COVID-19 or coronavirus is an infectious disease caused by a strain of a new virus, which is ravaging the world at present. So far, this new disease has claimed over 16,500 lives and infected more than 3,50,000 people across the globe. Brett Averso and Andrew Satz are two graduates from the department of Data Science Institute (DSI), Columbia University are making use of computer-based design to develop treatments for coronavirus as soon as possible.
Andrew Satz is the CEO and Brett Averso is the CTO of a startup, EVQLV. This startup is making algorithms that can computationally generate, screen, and optimize countless therapeutic antibodies. Making use of their technology, EVQLV is trying to come up with treatments that are very likely to assist in the treatment of COVID-19 infected patients. The machine learning algorithm quickly screens for therapeutic antibodies that have higher chances of attaining success in the treatment of COVID-19 patients.
Algorithms to Reduce both Time and Cost of Discovery of COVID-19 Treatment
Conducting discovery of antibody in a lab usually takes some years; however, with this algorithm, it takes only a week or so to spot antibodies capable of fighting against this infectious strain of the virus. As such, it is vital to speed up the development of COVID-19 treatment that could assist in the recovery of the infected people.
Andrew Satz opines that their algorithm can spot promising antibodies candidates capable of putting up an effective fight against the virus. He further adds that on an average, studies usually take around five long years along with almost half a billion dollar to figure out and optimize antibodies in a laboratory. Their algorithms would diminish the cost and time significantly, adds Satz.

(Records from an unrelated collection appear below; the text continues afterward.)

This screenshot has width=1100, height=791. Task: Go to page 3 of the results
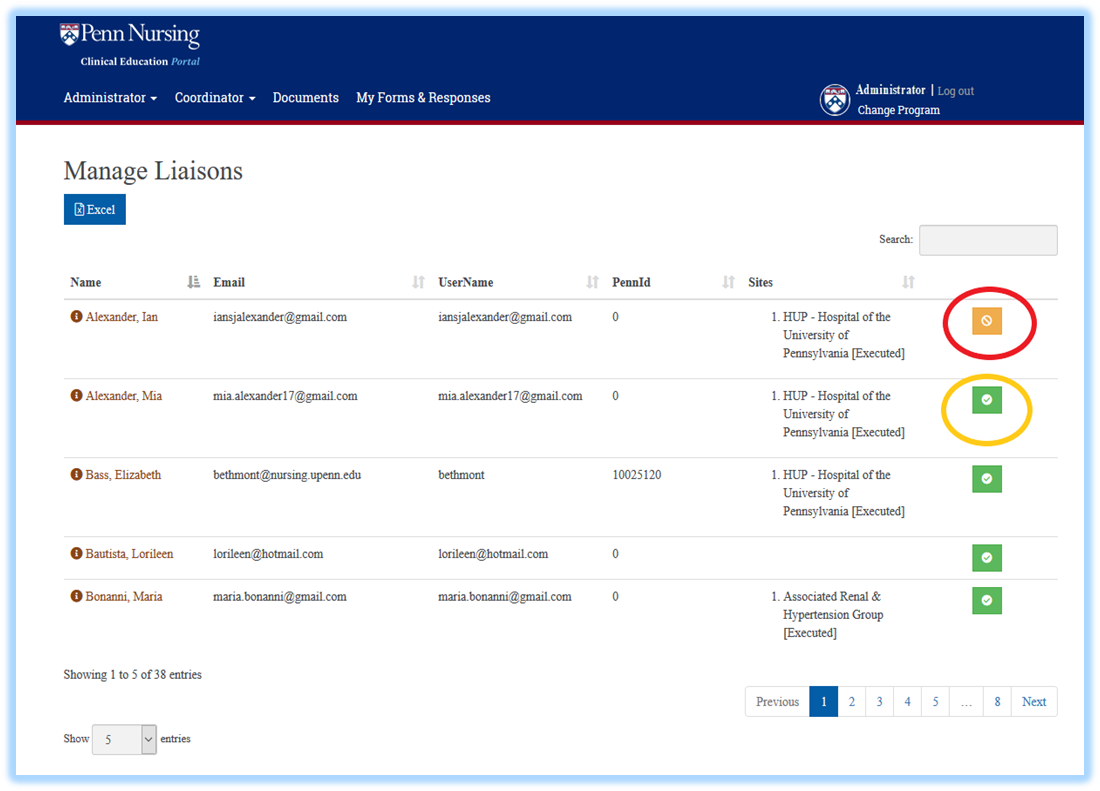tap(879, 701)
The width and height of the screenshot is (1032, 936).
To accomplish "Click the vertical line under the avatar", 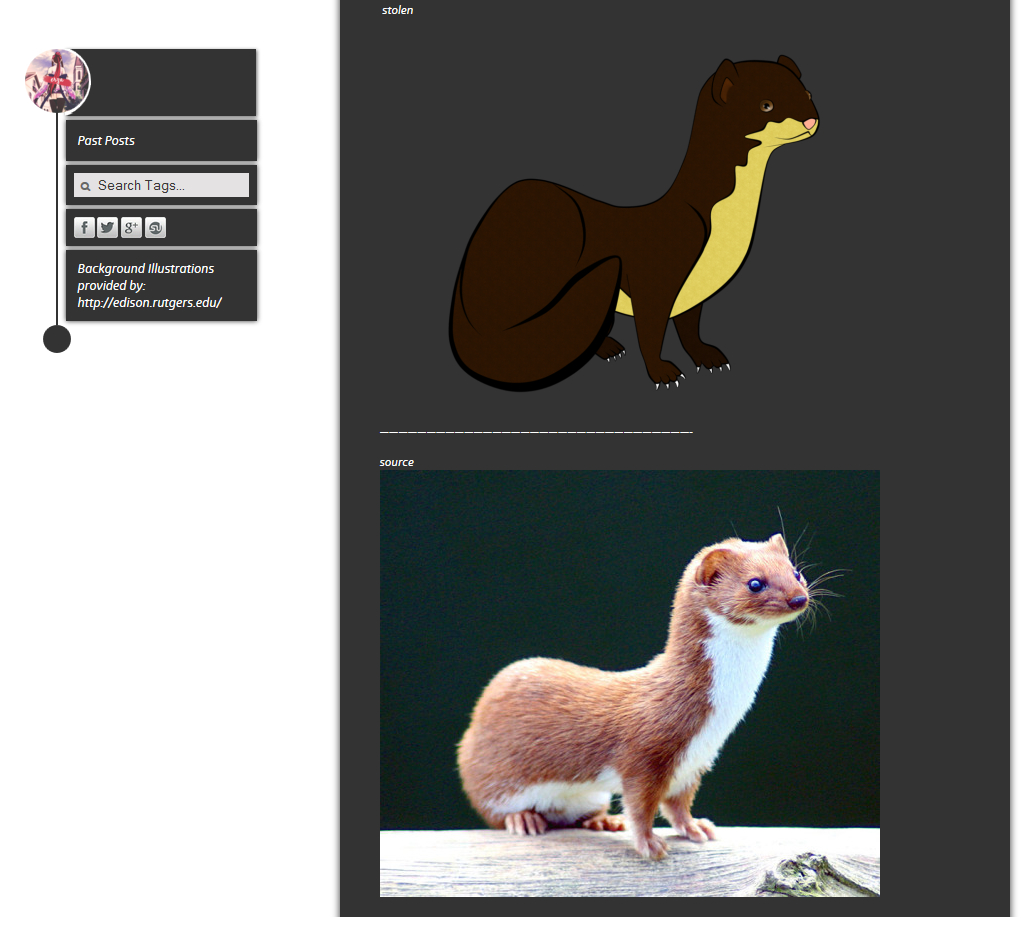I will pos(57,220).
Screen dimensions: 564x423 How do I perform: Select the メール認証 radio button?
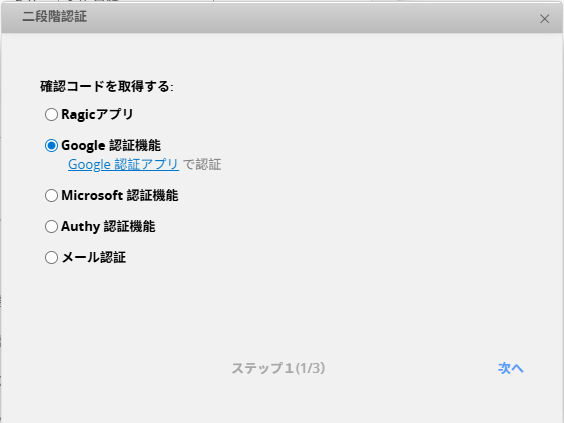51,258
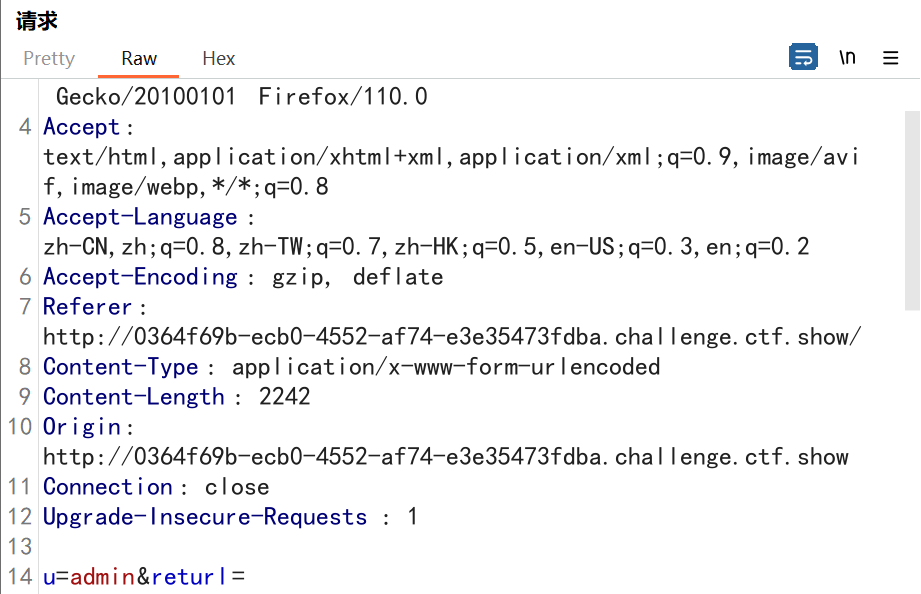The width and height of the screenshot is (921, 594).
Task: Disable the blue soft-wrap toggle
Action: [x=803, y=58]
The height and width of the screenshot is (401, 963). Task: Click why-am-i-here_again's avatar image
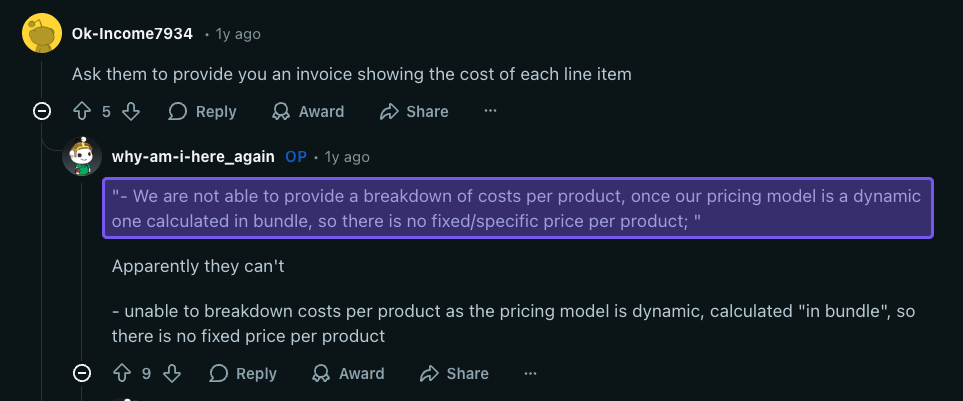click(82, 157)
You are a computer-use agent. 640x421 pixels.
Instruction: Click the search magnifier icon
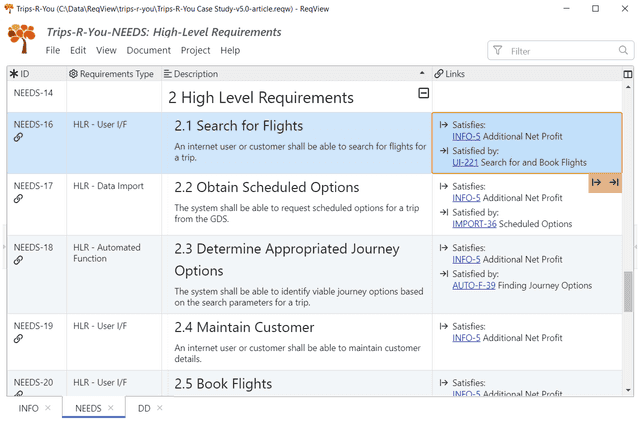(x=623, y=50)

Antibody discovery comprises the first phase of the entire process. Speeding up this process plays an important role in accelerating the pace of discovery of COVID-19 treatment. After EVQLV does the computer-based calculations to discover antibody and its subsequent optimization, the gene sequences of promising antibody is sent to its lab partners. The engineers and technicians in the laboratory then examine the antibodies, which takes some months in this case instead of many years. Successful antibodies are then implemented on studies on animal and then eventually on humans.
Satz states that it is possible to come up with a treatment for coronavirus ready by 2020-end, thanks to the international urgency to come up with a treatment for the same.